Kirby Puckett cracks a leadoff triple in the bottom of the 9th, and scores on Tom Brunansky’s bases-loaded single as the Minnesota Twins edge the Boston Red Sox, 2–1. Brunansky, who earlier homered, smashed an 0-2 pitch down the line to make a winner of Ron Davis (6–9). Umpire Bill Kunkel calls his final game; he’s the last umpire in the 20th century to also play in the major leagues, having pitched for the Yankees and Kansas City Athletics.
In Baltimore’s 4–2 loss to the California Angels, the Orioles’ Scott McGregor’s season ends when breaks his ring finger on a Brian Downing line drive to end the 1st inning. A 1st-inning homer by Bobby Grich pins the loss on McGregor, who loses in Anaheim for the first time in six seasons.

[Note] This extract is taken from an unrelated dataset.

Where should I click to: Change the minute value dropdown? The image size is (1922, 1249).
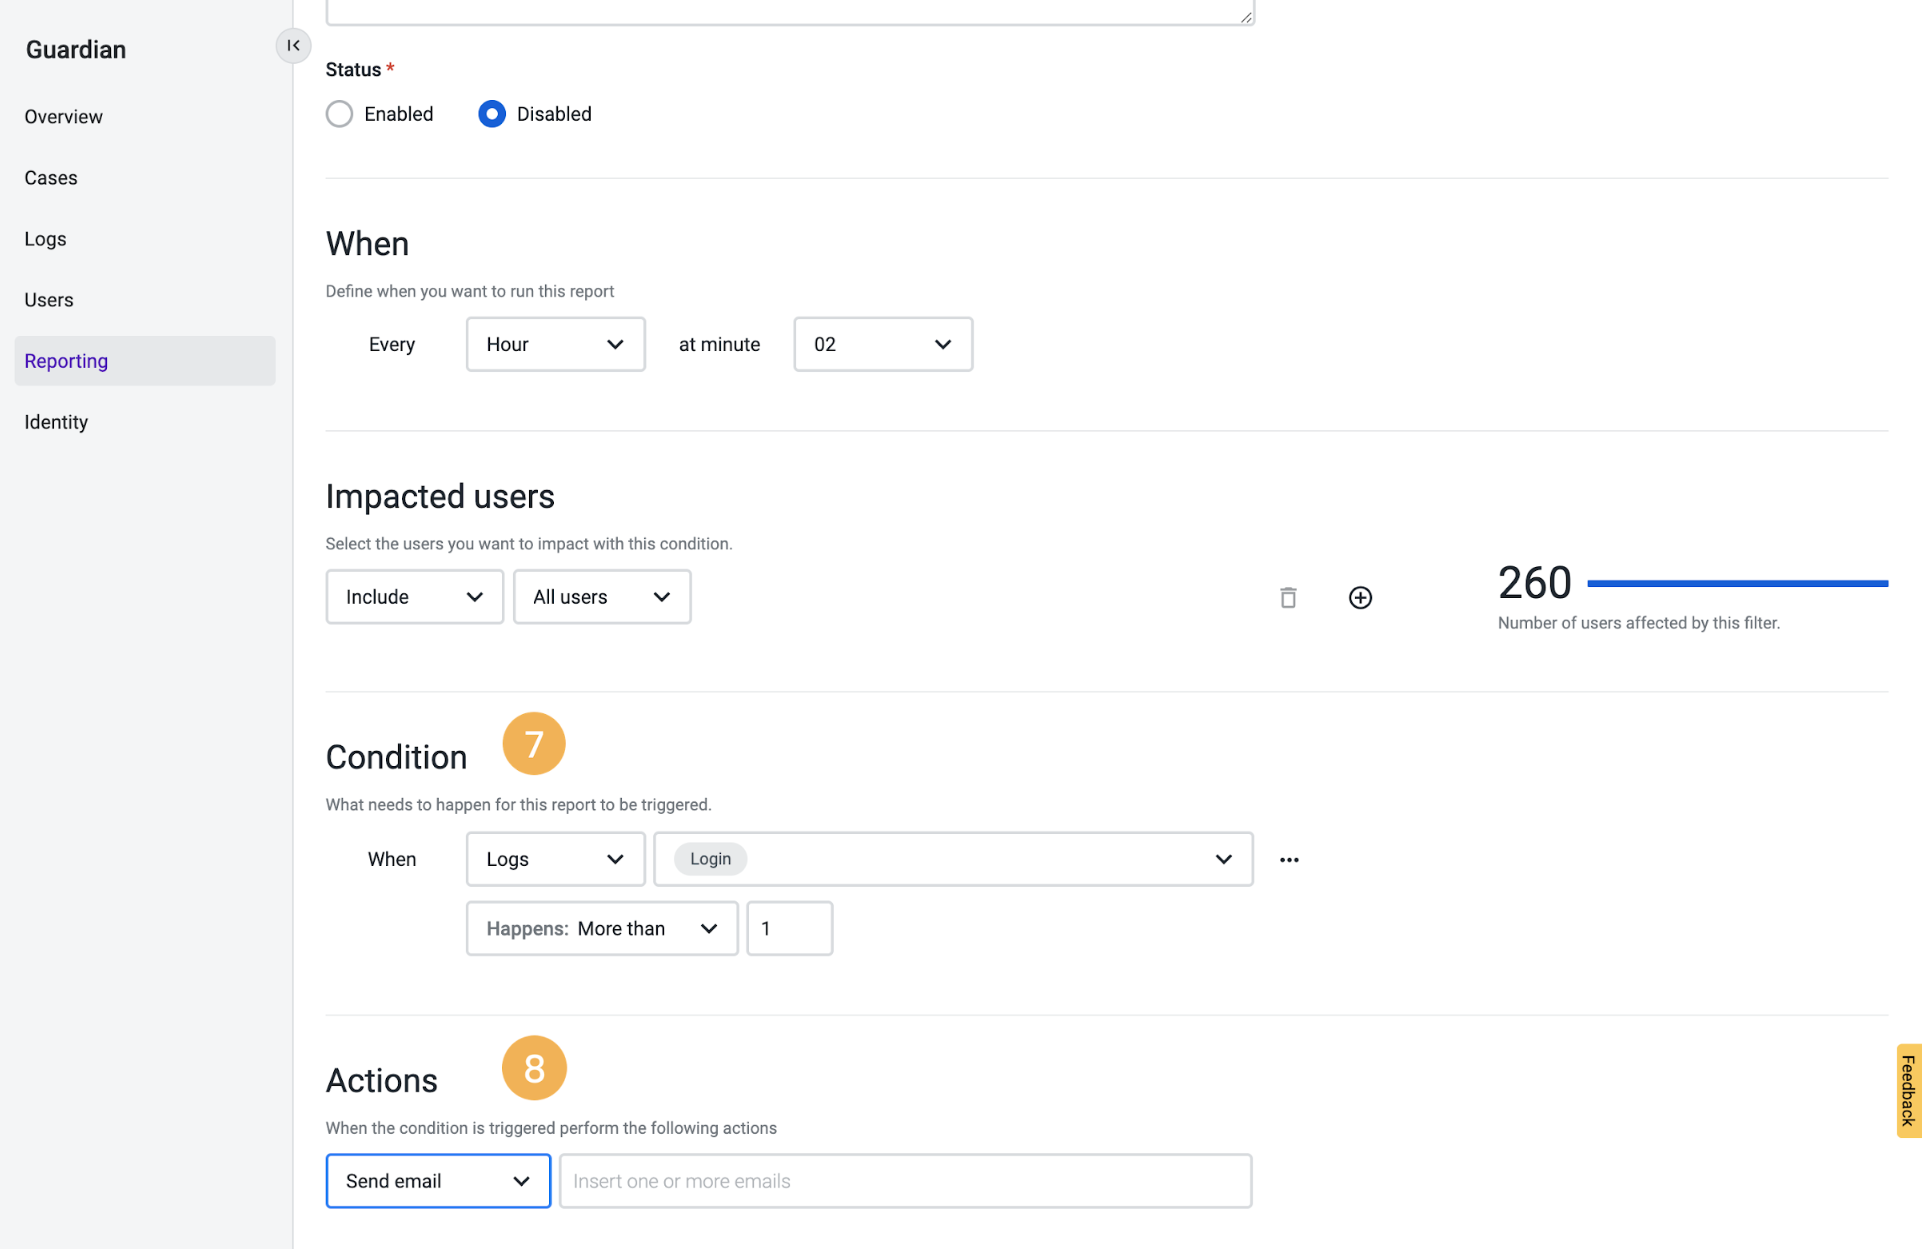tap(882, 344)
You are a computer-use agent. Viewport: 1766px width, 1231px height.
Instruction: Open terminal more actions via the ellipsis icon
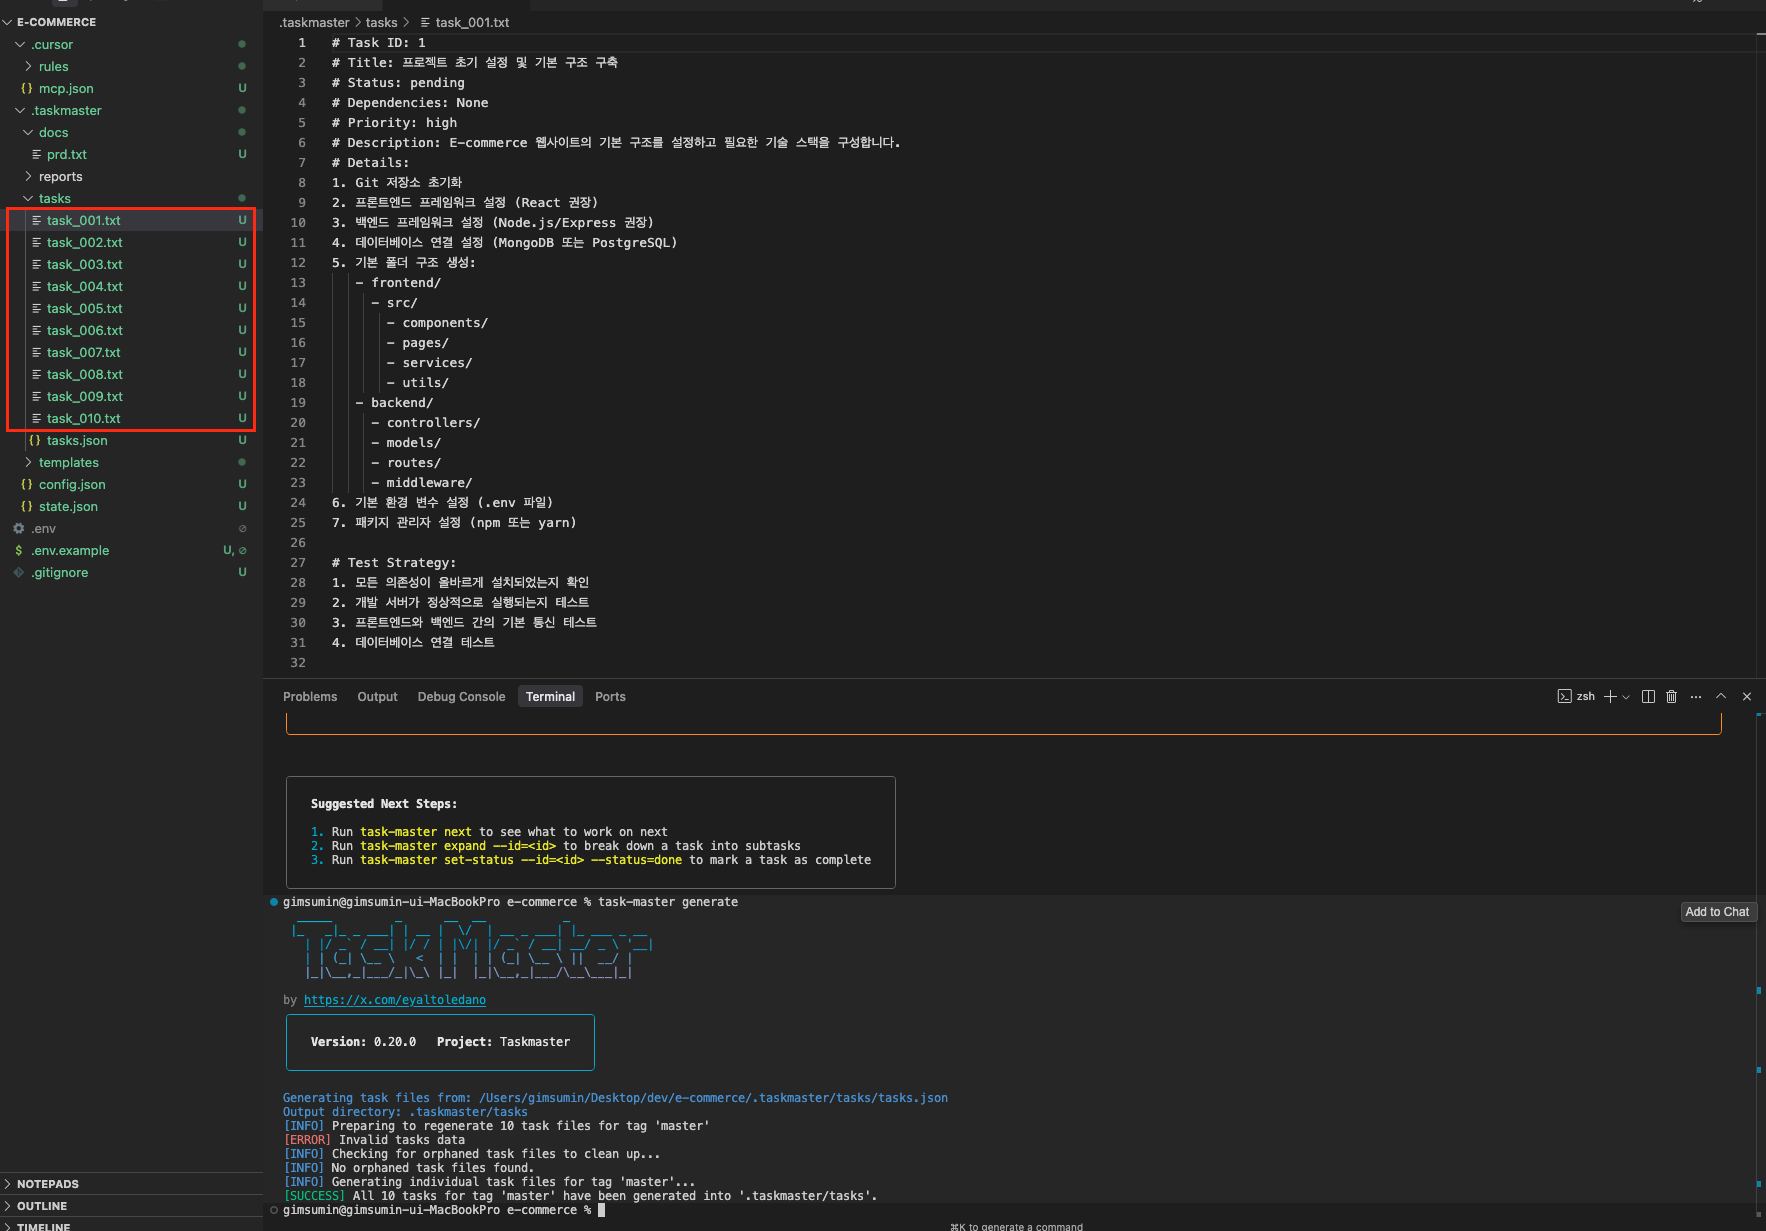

He had beaten the Angels 10 straight times. Jim Slaton survived a slew of warning-track shots to combine with Don Aase on a six-hitter for California. Slaton (6–6) retired 19 batters on fly balls, six of which were caught with his outfielders’ backs to the wall.
Ruppert Jones’s two-out double in the ninth inning scored Rusty Kuntz, a pinch-runner, from second base to give the Detroit Tigers, who scored three runs in the eight, a 5–4 victory over the Seattle Mariners.
The Houston Astros’ Ray Knight is traded to the New York Mets for Gerald Young and two other prospects. Houston stages a three-run rally in the eighth to nip the Pittsburgh Pirates, 3–2. Terry Puhl’s suicide squeeze scores Jose Cruz after Jerry Mumphrey tied it with a two-run single. Dave Smith (3–2) was the winner in relief of Joe Niekro. The Astros move into second place, nine games behind San Diego.
So Walt Terrell didn’t dazzle the Los Angeles Dodgers the way Dwight Gooden did. So he didn’t strike out 12 in the game or 3 in any one inning. So Dave Anderson hit a home run instead of striking out 4 times. To the New York Mets, it didn’t matter that Terrell pitched his game last night and not Gooden’s. To the Mets, the outcome of Terrell’s game was what was important, and the outcome was a 5-1 victory over Los Angeles. The Mets did lose half a game to the Chicago Cubs – the difference is now five and a half games — but that’s because the Cubs took a doubleheader from Cincinnati.
Keith Moreland hit two doubles and a single and drove in two runs to lead Chicago to a 5–2 victory over the Cincinnati Reds today and give the Cubs a sweep of their doubleheader. Chicago, the National League East leader, won the first game, also by 5–2, behind Moreland’s homer and triple and four runs batted in. The Cubs pounded Frank Pastore (3–8) for four hits and three runs in the first inning of the second game. Ryne Sandberg began the spurt with his 17th home run.
Dow Jones Industrial Average: 1232.11 (+4.19).
Born:
Will Harris, MLB pitcher (World Series Champions-Asros, 2017; All-Star, 2016; Colorado Rockies, Arizona Diamondbacks, Houston Astros, Washington Nationals), in Houston, Texas.
Tim Sestito, NHL centre (Edmonton Oilers, New Jersey Devils), in Rome, New York.
Joey Haynos, NFL tight end (Miami Dolphins), in Silver Spring, Maryland.
Kaya Jones [as Chrystal Neria], Canadian-born American singer and model (Pussycat Dolls), in Toronto, Ontario, Canada.
Denmark Vessey, American rapper and record producer (Martin Lucid Dream), in Detroit, Michigan.
Died:
Mohamed Naguib, 83, Egyptian general and revolutionary (one of the leaders of Egyptian Revolution, 1st President of Egypt 1952-54).